* _Что сделать_:
1 > Согласуются ли с текстом о мизандрии эти утверждения: (а) в пилотном проекте участвовали около 300 человек; (б) опрос проводился среди жительниц Петербурга; (в) респондентки, говорившие о превосходстве женщин, отвергали традиционные женские роли? Ответьте «да» или «нет» по каждому и приведите дословно решающие слова текста.
2 > Допишите следующую часть текста о мизандрии, начав сразу после его последнего предложения.

* _Выбранный текст_:
╭──

На фоне сохранения патриархата в российском обществе распространяется мизандрия — резкая критика в адрес мужчин, или «обратный сексизм». Женщины обвиняют мужчин во всех грехах: от агрессии до бездействия на работе и дома, от нарциссизма — до равнодушия ко всему. У многих на слуху громкие скандалы с харассментом. Относиться к этим случаям спокойно, безусловно, нельзя. Но и обобщать, приписывая все грехи мужчинам как социальной группе в целом, не стоит. Учёные НИУ ВШЭ в пилотном исследовании изучили мизандрию у женщин двух поколений.
«Идет женщина, а рядом с ней — приложение», — рассуждает 21-летняя респондентка. Под «приложением» подразумевается мужчина. «Что он есть, что его нет», — говорит девушка.
Герои прошлого — совсем другое дело. Респондентка апеллирует к некоему условному золотому веку, когда «всё время мужчин уважали»: «Идёт пара, и женщина по-любому смотрит на своего мужчину». Но теперь другие времена, и мужчины — не те.
Респондентка вдвое старше (42 года, замужем) менее категорична: «настоящих» мужчин «стало мало», но они всё же есть. Это те, кто готов «совершать какие-то безумные поступки в хорошем плане, радовать женщину».
Исследователи провели интервью и опрос москвичек разных поколений: от 18 до 33 лет и от 34 до 55 лет. В пилотном проекте участвовали около 300 человек, состоявших в разных тематических группах социальных сетей Facebook (принадлежит компании Meta, признанной в России экстремистской организацией) и «Вконтакте» (от материнства до жилищных проблем).
Выяснилось, что негативное восприятие мужчин наблюдается у многих респонденток разных возрастов. Для кого-то это следствие личного опыта (отношений, семейной жизни и пр.), для кого-то, по-видимому, просто убеждение — возможно, унаследованное из родительской семьи.
Многие при этом говорят о превосходстве женщин. В такой гиноцентричной картине мира (в противоположность андроцентризму, когда мужчины — мера всех вещей) лучшие личные и деловые качества оказываются именно у женщин. Они лидеры и в семье, и на работе. «Женщина — главная», «жена решает», она более умная, сильная и мудрая, чем мужчина, подчеркивали респондентки. Но при этом не отрицали и традиционные женские роли — например, хранительницы семейного очага.
Подобные суждения можно нередко встретить в социальных сетях и блогах, причём не только феминистских. Их общий смысл — «всем рулят женщины», мужчины эгоистичны и безответственны, им «нельзя доверять» и пр. Мизандрия встречается настолько часто, что некоторые исследователи считают её мейнстримом, а дискриминацию мужчин — систематической.

╰──

* _Фрагменты набора данных_:
╭──

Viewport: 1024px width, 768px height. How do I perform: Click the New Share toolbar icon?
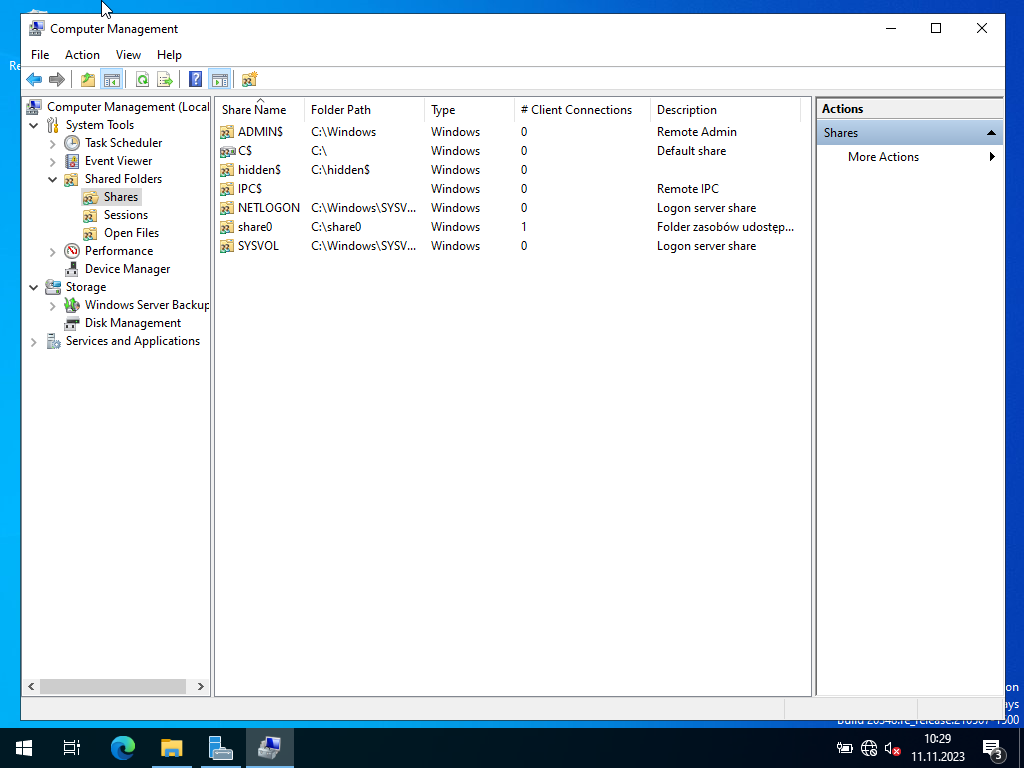[249, 80]
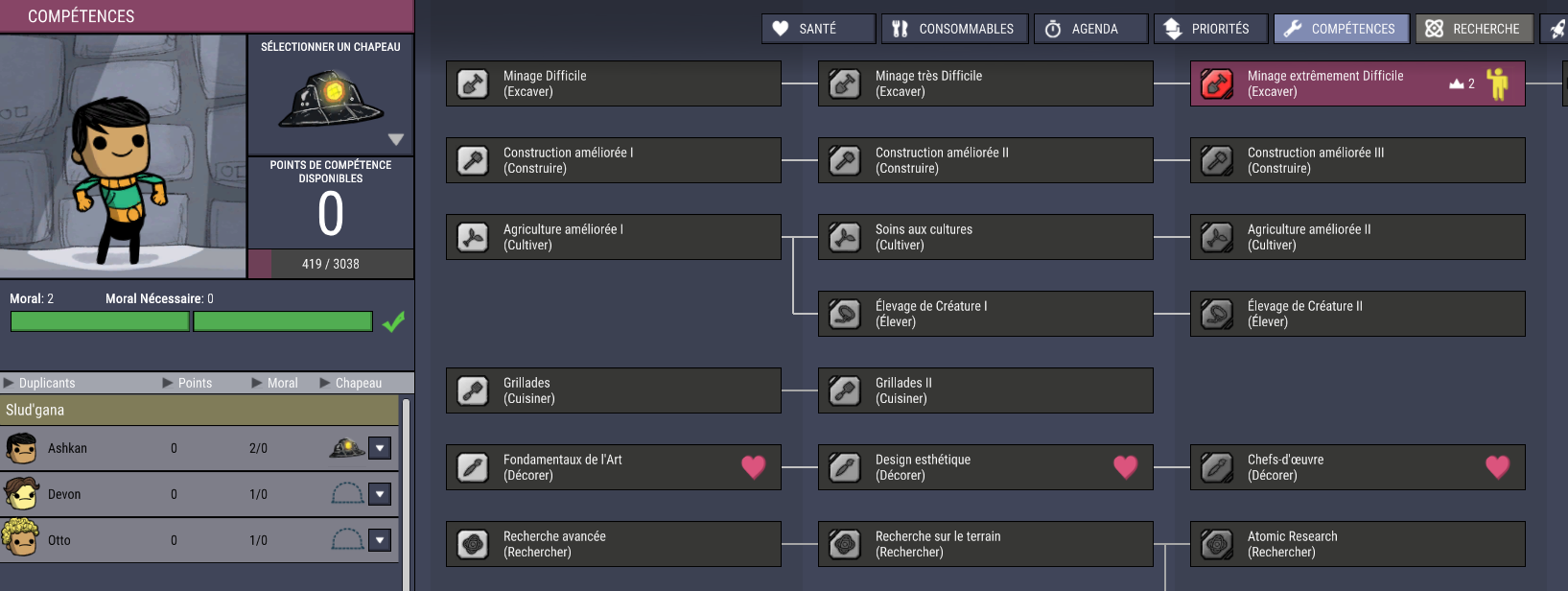Select the Élevage de Créature I icon
The height and width of the screenshot is (591, 1568).
(x=845, y=315)
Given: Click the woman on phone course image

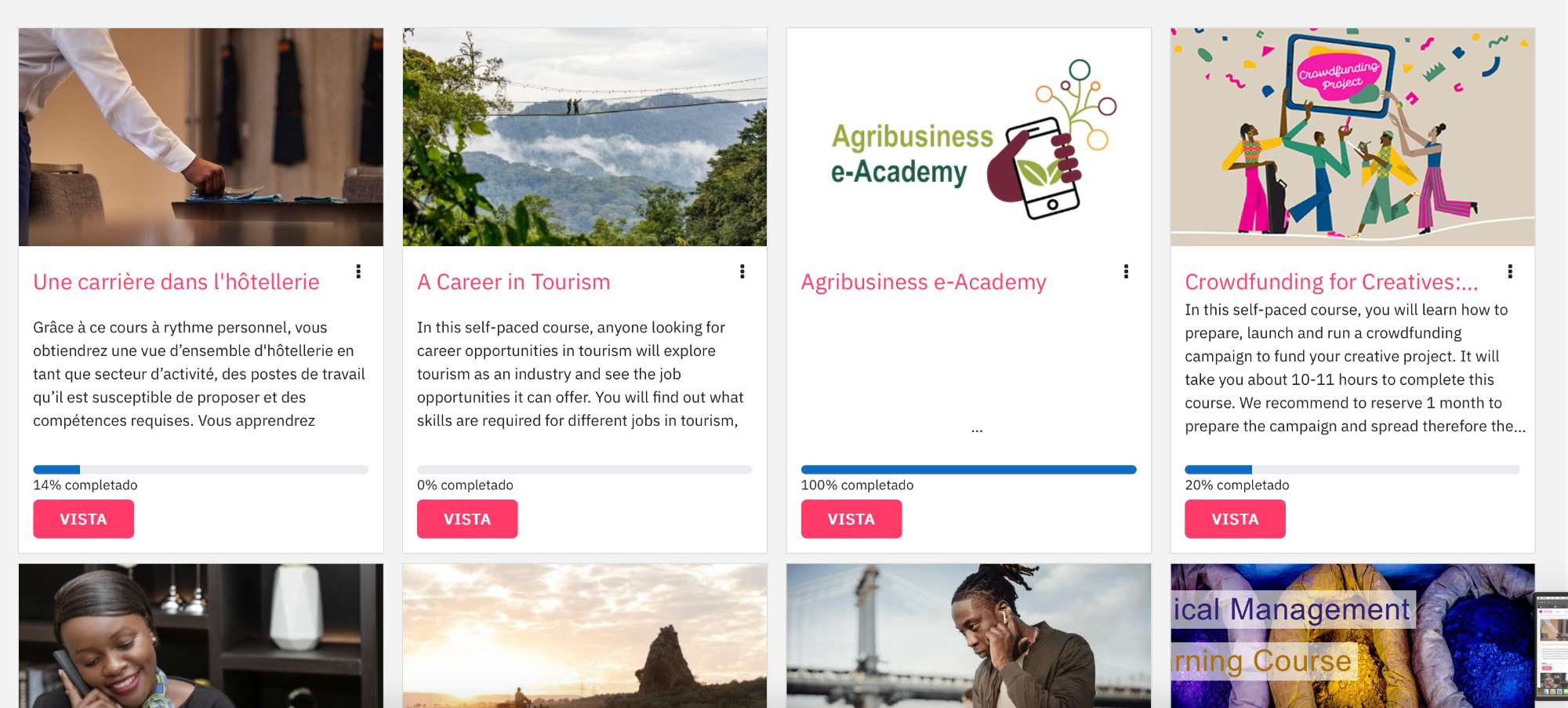Looking at the screenshot, I should point(201,636).
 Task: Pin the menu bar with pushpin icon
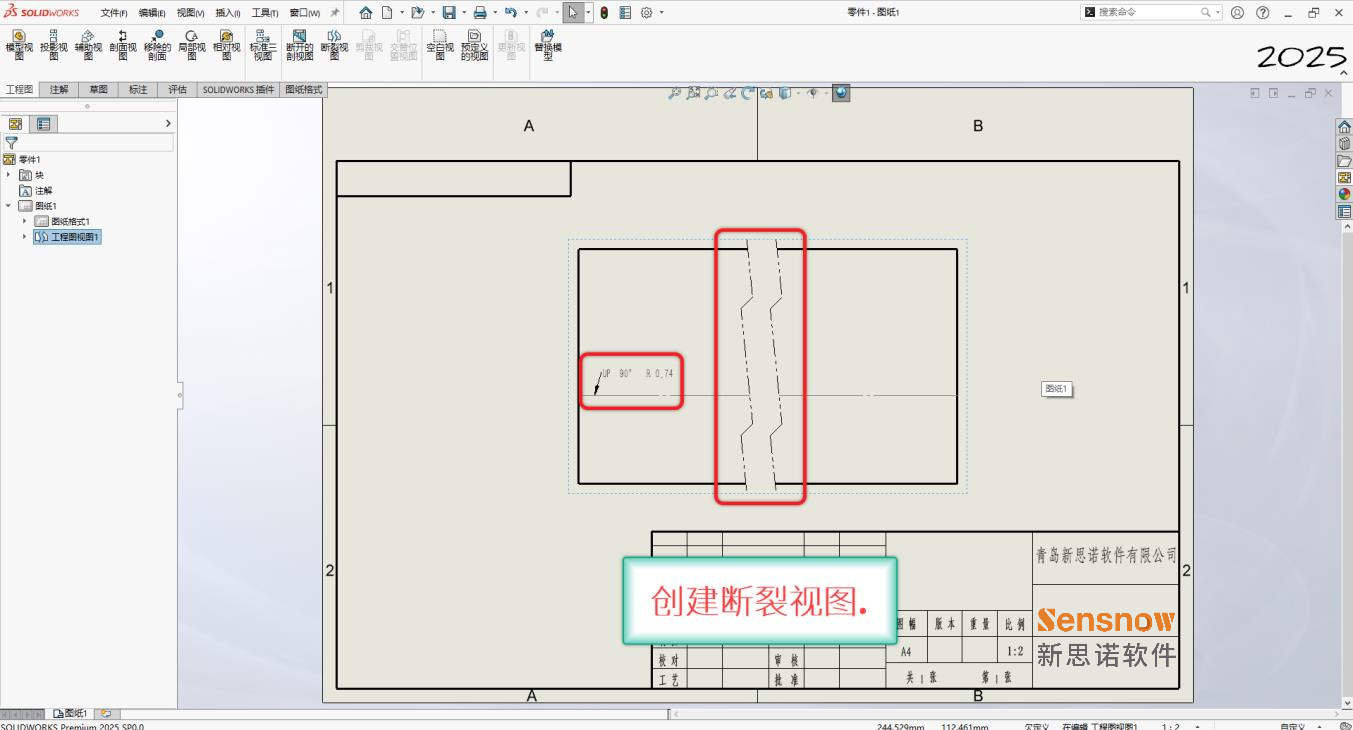tap(335, 13)
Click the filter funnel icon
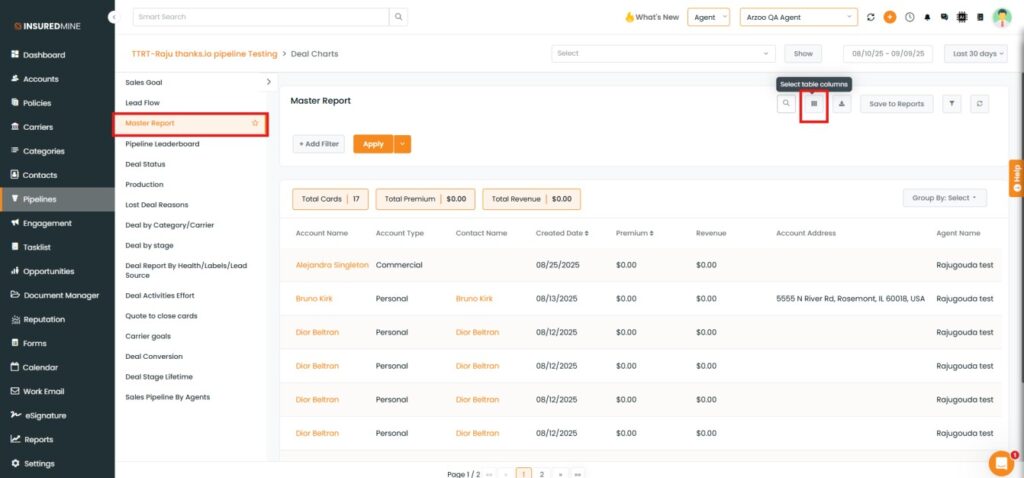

╰──

* _Результаты_:
1 >
(а) Да: «В пилотном проекте участвовали около 300 человек».
(б) Нет: «Исследователи провели интервью и опрос москвичек разных поколений».
(в) Нет: «Но при этом не отрицали и традиционные женские роли».

2 >
Мизандрия — это подавление и дискриминация мужчин. Её формы разнообразны: от словесных оскорблений до физической агрессии. В основе такого поведения часто — не только разочарование и презрение, но и страх, желание защититься от всевозможных угроз (от измены до насилия) и стремление утвердить собственное превосходство.
Мизандрия — зеркальное отражение мизогинии, унижения женщин. Это, по сути, ответ на неё. Оба явления одинаково разрушительны, поскольку приводят к конфликтам, психологическим травмам и разобщают людей — по словам исследователей, «снижают гендерную солидарность».
Культура современного общества, несмотря на многочисленные изменения, всё же отчасти остается патриархальной. В ней сохраняется гендерная иерархия, доминирование мужчин.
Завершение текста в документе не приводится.